• **GOAL OF THE EXERCISE**: In the records below, take the line containing "[La Patrouille des" and every line following it, and write them out exactly.

Stored records
========================
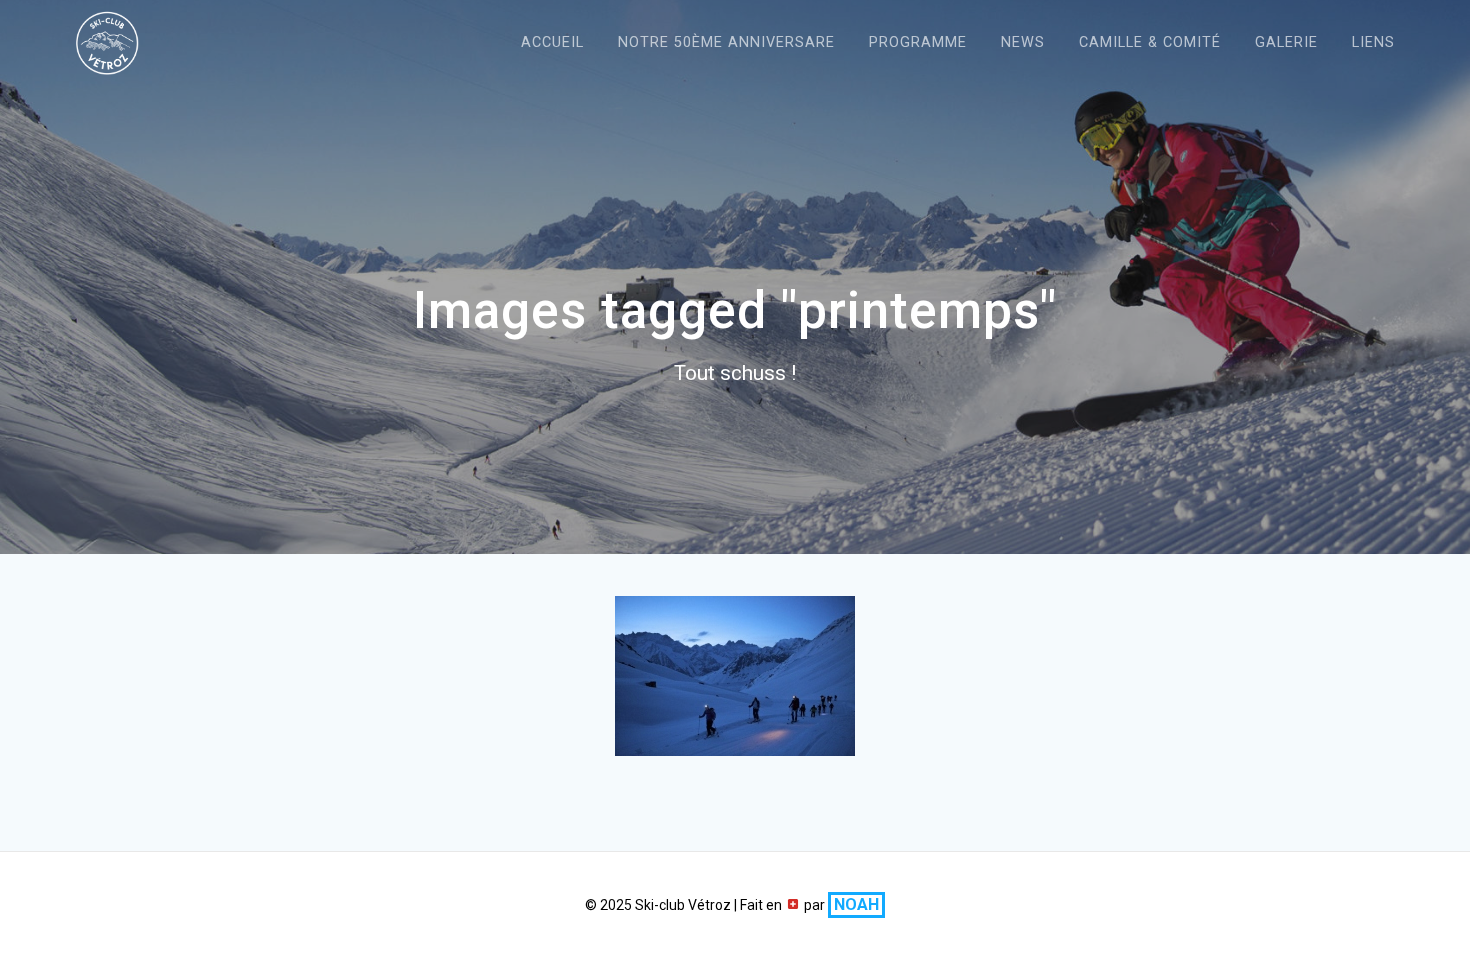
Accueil (552, 42)
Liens (1373, 42)
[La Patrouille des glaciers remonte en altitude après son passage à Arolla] (735, 676)
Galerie (1286, 42)
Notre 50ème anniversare (726, 42)
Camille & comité (1150, 42)
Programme (918, 42)
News (1023, 42)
========================
• **OUTPUT FOR THIS TASK**:
[La Patrouille des glaciers remonte en altitude après son passage à Arolla] (735, 676)
Galerie (1286, 42)
Notre 50ème anniversare (726, 42)
Camille & comité (1150, 42)
Programme (918, 42)
News (1023, 42)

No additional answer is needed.